▶ **TEXT BLOCK**
_____

LVG1 to LVG4 will be further described hereinafter.
LVG1, LVG2, LVG3, and LVG4 each represents a coupling split-off group or hydrogen atom. Preferred examples of such a coupling split-off group will be further described hereinafter.
Preferred examples of LVG1 include an R65 O-- group, imide group which is connected to a nitrogen atom in the coupling position (such as 2,4-dioxo-1,3-imidazolidin-3-yl group, 2,4-dioxo-1,3-oxazolidin-3-yl group, 3,5-dioxo-1,2,4-triazolidin-4-yl group, succinimide group, phthalimide group, and 2,4-dioxo 1,3-imidazolidin-1-yl group), unsaturated nitrogen-containing heterocyclic group which is connected to a nitrogen atom in the coupling position (such as 1-imidazolyl group, 1-pyrazolyl group, 1,2,4-triazol-2(or 4)-yl group, benzotriazol-1-yl group, and 3-pyrazolin-5-on-2-yl group), and R66 S-- group.
Preferred examples of LVG2 include an R66 S-- group, unsaturated nitrogen-containing heterocyclic group which is connected to a nitrogen atom in the coupling position (such as 1-pyrazolyl group, 1-imidazolyl group, 1,2,4-triazol-2-(or 4)-yl group, benzotriazol-1-yl group, benzoimidazolyl group, and benzoindazolyl group), R65 O-- group, and hydrogen atom.
Preferred examples of LVG3 include a halogen atom, R66 S-- group, unsaturated nitrogen-containing heterocyclic group which is connected to a nitrogen atom in the coupling position (such as 1-pyrazolyl group, 1-imidazolyl group, and benzotriazol-1-yl group), and hydrogen atom.
Preferred examples of LVG4 include a halogen atom, R66 O-- group, R66 S-- group, and hydrogen atom.
R65 represents an aromatic group or heterocyclic group, and R66 represents an aliphatic group, aromatic group, or heterocyclic group. The aromatic group, heterocyclic group, and aliphatic group have the same meanings as defined with reference to R41.

_____

▶ **ITEMS**

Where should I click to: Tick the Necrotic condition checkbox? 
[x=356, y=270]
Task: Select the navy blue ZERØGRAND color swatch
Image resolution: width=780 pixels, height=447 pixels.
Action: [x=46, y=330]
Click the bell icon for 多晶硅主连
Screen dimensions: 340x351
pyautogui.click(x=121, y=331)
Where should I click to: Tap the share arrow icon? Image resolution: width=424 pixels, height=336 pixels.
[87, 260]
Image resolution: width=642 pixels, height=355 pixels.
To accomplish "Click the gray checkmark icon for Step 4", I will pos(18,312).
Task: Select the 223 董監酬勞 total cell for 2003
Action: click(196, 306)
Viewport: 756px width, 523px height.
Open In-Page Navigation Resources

_____

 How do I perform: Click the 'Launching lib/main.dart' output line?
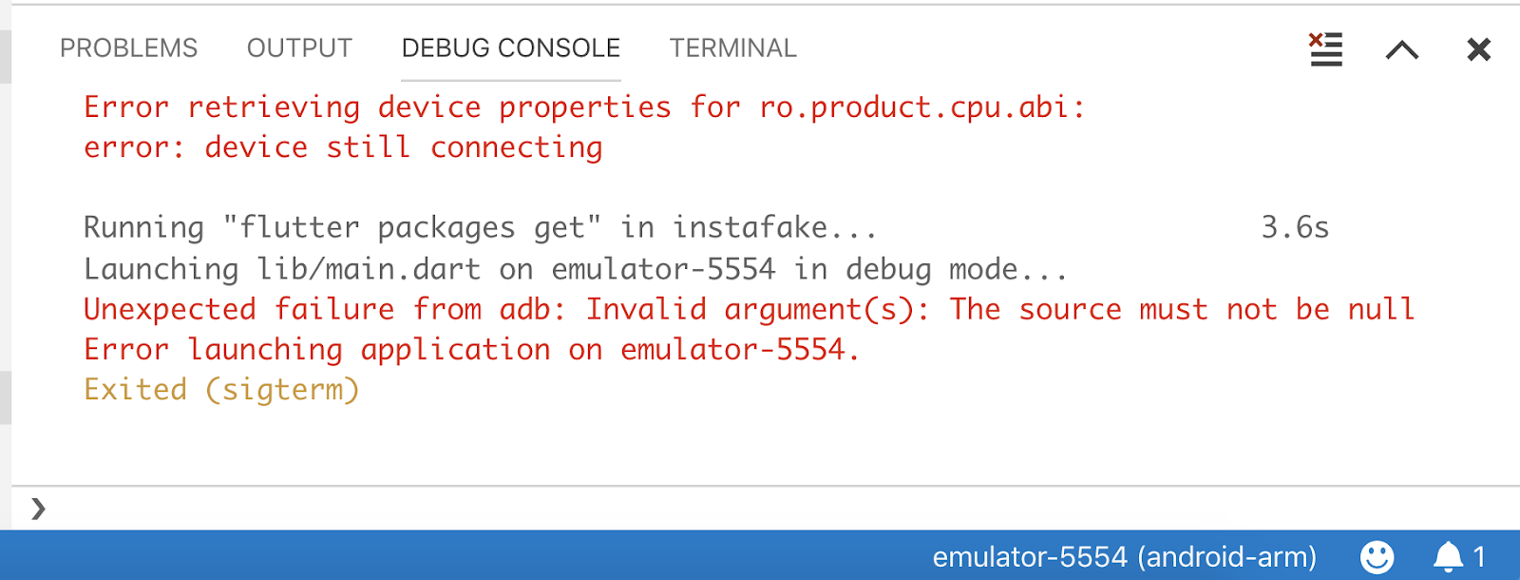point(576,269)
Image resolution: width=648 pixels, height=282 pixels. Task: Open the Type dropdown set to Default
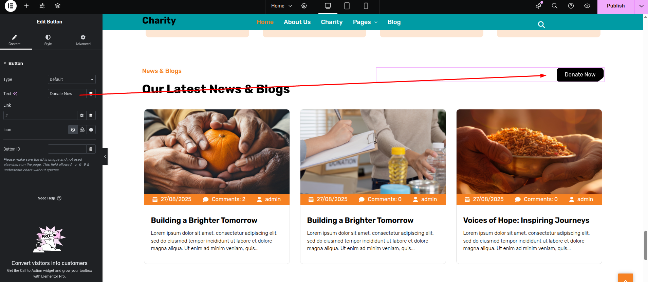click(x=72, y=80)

_____

▶ **REQUIREMENT 1**
In the coupling-group text, what does R65 represent?
▶ **REQUIREMENT 2**
Convert the rows, starting with the line that contains "How do I perform: Click" and going on through the line that contains "click(x=72, y=80)", into a Markdown table with the columns Index and Entry. Leave out blank lines and the pictures.
The coupling-group text and the rows are separate material.

▶ **WRITTEN SOLUTION 1**
An aromatic group or heterocyclic group.

▶ **WRITTEN SOLUTION 2**
| Index | Entry |
|---|---|
| 1 |  How do I perform: Click the 'Launching lib/main.dart' output line? |
| 2 | point(576,269) |
| 3 | Image resolution: width=648 pixels, height=282 pixels. Task: Open the Type dropdown set to Default |
| 4 | click(x=72, y=80) |